Koszt turbin wiatrowych również gwałtownie wzrósł. Z jednej strony wynika to z inwazji Rosji na Ukrainę, która spowodowała wzrost cen stali. Ale wynika to również z faktu, że turbiny stają się coraz bardziej złożone. Aby zbudować mocniejsze łopaty wirnika, producenci zapuszczają się w nowe obszary technologii i eksperymentują z drogimi materiałami kompozytowymi z włókna węglowego. Aby uchwycić silniejszy wiatr na większych wysokościach, przeciętna wieża ma obecnie prawie 100 metrów wysokości. W 2018 r. firma General Electric zaprezentowała morską turbinę wiatrową o wysokości 260 metrów – wielkości wieży Eiffla. Dostawcy około 8000 części turbiny wiatrowej mają trudności z dotrzymaniem kroku. Statki i ciężarówki mają trudności z transportem części wielkości boisk piłkarskich. Transport wymaga niekończących się procesów zatwierdzania, co sprawia, że projekty są droższe.

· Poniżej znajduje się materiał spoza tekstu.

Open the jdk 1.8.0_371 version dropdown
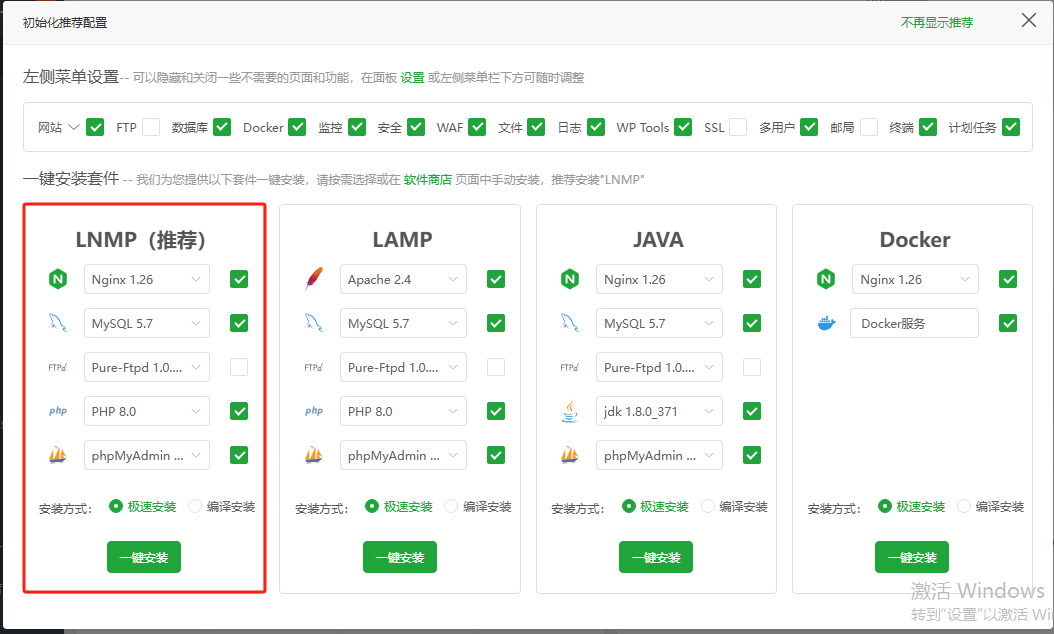Viewport: 1054px width, 634px height. point(659,411)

Zatwierdzenia i budowa są szybsze w USA

W Ameryce zatwierdzenie farmy słonecznej zajmuje średnio cztery lata, a lądowej farmy wiatrowej – sześć lat. Zasada UE, zgodnie z którą czas zatwierdzania projektów energii odnawialnej w UE nie powinien przekraczać dwóch lat, zwykle nie jest przestrzegana. Ponieważ farmy słoneczne i wiatrowe generalnie generują mniej energii niż konwencjonalne elektrownie i są coraz częściej budowane w odległych obszarach ze względu na już zajęte, łatwe do podłączenia lokalizacje, często wymagają nowych i długich linii przesyłowych. Te również muszą najpierw uzyskać pozwolenie.

Niemieckie ciekawostki

W Niemczech prowadzi to do takich kuriozów, jak “ghost power”: turbiny wiatrowe muszą być wyłączone, ponieważ w przeciwnym razie produkowałyby energię elektryczną, której nie można by przetransportować. Operatorzy otrzymują jednak za to rekompensatę. Według szacunków Niemieckiego Stowarzyszenia Przemysłu Energetycznego i Wodnego, tylko w 2022 r. ograniczono dobre trzy miliardy kilowatogodzin energii wiatrowej, która mogłaby zostać wyprodukowana przez turbiny lądowe. Koszt tego może teraz wynieść ponad miliard euro.

Co więcej: W październiku turbina duńskiej firmy Vestas zapaliła się w stanie Iowa. Mniej więcej w tym samym czasie łopaty turbiny GE w Niemczech odłamały się i spadły na pole. Ze względu na zapisy gwarancyjne w umowach zakupu, producenci muszą ponosić koszty. W ciągu ostatnich dwunastu miesięcy takie gwarancje kosztowały Vestas 1,2 miliarda dolarów.

Problemy z jakością w Siemens Gamesa, w tym zagniecenia łopat wirnika, spowodowały, że roczne straty operacyjne spółki-matki Siemens Energy wzrosły do 4,6 mld euro. 14 listopada niemiecki rząd udzielił firmie gwarancji kredytowej, w przeciwnym razie Niemcy doświadczyłyby kolejnego spektakularnego bankructwa. Wszystko to doprowadziło na przykład do wzrostu cen morskich projektów wiatrowych o 50% w ciągu ostatnich dwóch lat, zgodnie z obliczeniami dostawcy danych energetycznych BloombergNEF. I to nawet biorąc pod uwagę dotacje zawarte w ustawie o redukcji inflacji (IRA), gigantycznej ustawie klimatycznej prezydenta Joe Bidena.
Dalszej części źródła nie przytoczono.